Today is a resting day in Shigatse, Tibet’s second biggest town. We were all very happy that we did not have to ride today, because we are all tired and suddenly everybody is getting injuries (mainly knee injuries: the joints in my knees cause me a lot of pain, but once you’re on the bike you try to forget about it). We have covered about 350 km so far, and we are getting close to 1/3 of the trip.
Yesterday we rode from Gyantse to Shigatse, a distance of about 95 kilometer at an average altitude of 3950 meters. Compared to some of the other stages this was an easy one. Even the altitude is not a real issue anymore, if you don’t ride too fast you don’t even notice it anymore. The next days we will be camping between 4500 and 5000 meters, and I hope that also there we won’t have any altitude related problems anymore. The ride yesterday was basically one straight road through a valley with high mountains on both sides. This is a fertile part of Tibet, and everywhere farmers were busy ploughing their land with yaks or horses. We stopped a couple of times to look at what they were doing, and sometimes they then also came to look at what we were doing. Communication was impossible, they did not speak any Mandarin only Tibetan. But all of them screamed ‘hello’ at us, followed by a big smile. My opinion is that Tibetans are extremely friendly people, at least in the part of Tibet that we have driven through so far.
The nature in Tibet is so beautiful: most of the time it is like you are riding on the moon, because there is hardly any vegetation at this altitude, and you are surrounded by snow covered mountains. It is very quiet, and you really feel the power of nature. Especially when it becomes windy or when the temperature suddenly drops 10-15 degrees (this can happen in a matter of minutes). The part we have ridden so far was very quiet, with hardly any people or cars.
And we have not seen any other bike riders so far, we seem to be the only ones who do this long-distance high-altitude ride on a bike. This is understandable of course, but actually the people who do this in a 4×4 miss out on a lot of interesting things that happen along the road or that can be seen along the route. I am really happy that I have chosen to see Tibet this way. And I am happy that I am still managing it, it is certainly not an easy ride.

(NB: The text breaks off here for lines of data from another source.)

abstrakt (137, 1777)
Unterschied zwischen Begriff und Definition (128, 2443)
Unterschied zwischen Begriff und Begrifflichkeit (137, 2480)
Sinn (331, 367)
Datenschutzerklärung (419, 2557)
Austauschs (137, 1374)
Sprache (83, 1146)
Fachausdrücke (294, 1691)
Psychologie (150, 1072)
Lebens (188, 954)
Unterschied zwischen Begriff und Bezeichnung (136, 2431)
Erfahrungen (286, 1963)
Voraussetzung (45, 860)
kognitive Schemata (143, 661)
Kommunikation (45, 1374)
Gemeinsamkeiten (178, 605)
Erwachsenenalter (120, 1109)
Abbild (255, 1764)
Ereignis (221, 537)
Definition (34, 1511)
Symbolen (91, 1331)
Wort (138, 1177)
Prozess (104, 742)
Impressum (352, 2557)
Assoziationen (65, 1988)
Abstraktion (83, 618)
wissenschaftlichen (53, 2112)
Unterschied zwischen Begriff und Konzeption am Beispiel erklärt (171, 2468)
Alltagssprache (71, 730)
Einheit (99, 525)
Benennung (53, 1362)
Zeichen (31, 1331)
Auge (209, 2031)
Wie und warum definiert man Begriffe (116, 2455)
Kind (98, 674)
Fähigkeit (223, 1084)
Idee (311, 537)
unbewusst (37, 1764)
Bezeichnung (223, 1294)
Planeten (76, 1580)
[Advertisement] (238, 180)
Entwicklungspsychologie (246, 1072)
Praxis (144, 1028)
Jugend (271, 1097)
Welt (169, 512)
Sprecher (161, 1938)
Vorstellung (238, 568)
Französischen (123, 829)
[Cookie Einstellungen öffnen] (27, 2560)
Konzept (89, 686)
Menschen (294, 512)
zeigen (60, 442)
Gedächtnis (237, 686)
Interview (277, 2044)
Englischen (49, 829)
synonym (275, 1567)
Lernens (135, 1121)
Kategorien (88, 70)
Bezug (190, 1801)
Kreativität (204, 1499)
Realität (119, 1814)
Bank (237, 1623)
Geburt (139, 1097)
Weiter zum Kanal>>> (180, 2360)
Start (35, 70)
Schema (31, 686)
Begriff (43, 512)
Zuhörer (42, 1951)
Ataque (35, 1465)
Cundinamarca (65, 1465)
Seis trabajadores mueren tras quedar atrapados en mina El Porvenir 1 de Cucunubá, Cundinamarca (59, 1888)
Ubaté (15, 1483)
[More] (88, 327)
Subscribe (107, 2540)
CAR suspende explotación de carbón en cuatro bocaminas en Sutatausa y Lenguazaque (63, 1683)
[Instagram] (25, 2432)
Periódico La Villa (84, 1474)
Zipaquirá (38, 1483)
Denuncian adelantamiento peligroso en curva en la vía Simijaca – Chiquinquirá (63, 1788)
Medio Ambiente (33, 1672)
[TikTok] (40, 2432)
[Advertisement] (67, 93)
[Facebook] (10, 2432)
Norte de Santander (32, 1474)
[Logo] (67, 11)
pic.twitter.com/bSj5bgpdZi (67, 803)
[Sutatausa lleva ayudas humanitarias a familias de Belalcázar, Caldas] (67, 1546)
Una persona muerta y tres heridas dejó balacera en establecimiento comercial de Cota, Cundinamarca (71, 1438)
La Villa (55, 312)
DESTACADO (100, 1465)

Shigatse, the town where we are now, is quite nice. It has an old Tibetan part, where people live their lives like they have been doing for the past hundreds of years. Not much has changed, except for the fact that they now have electricity (water they still don’t have). Shigatse, like Gyantse, has a Dzong (fort) overlooking the city. This one was destroyed in 1959 during a Tibetan uprising, but is now being rebuilt. We took a look at the Dzong today (officially not allowed, but we just walked up the mountain and into the fort), and only the outside is finished so far. After that we went to the monastery, which is about a kilometer away from the Dzong. This is the official residence of the Panchen Lama, and all the former Panchen Lama’s are buried here as well. There were hardly any other tourists (amazing, considering that this is one of the main sights in Tibet and it is May Holiday now here), so we could take a good look without being rushed around. This monastery was the nicest one we have seen so far, especially because most of it was saved during the Cultural Revolution. It is almost like a town within a town, and there are hundreds (or maybe thousands?) of monks still living here.
Today my wife and Gary’s girlfriend left, they are off to Lhasa and then fly back to Shanghai. Someone has to earn money 🙂 They will pick us up in Kathmandu in about 2 weeks from now. It’s probably better that they are going back, because from now on the trip will be getting really difficult. No more hotels, and probably some really cold nights (and snow) high up in the mountains. I think it’s better we face these hardships alone, instead of letting them ‘suffer’ with us.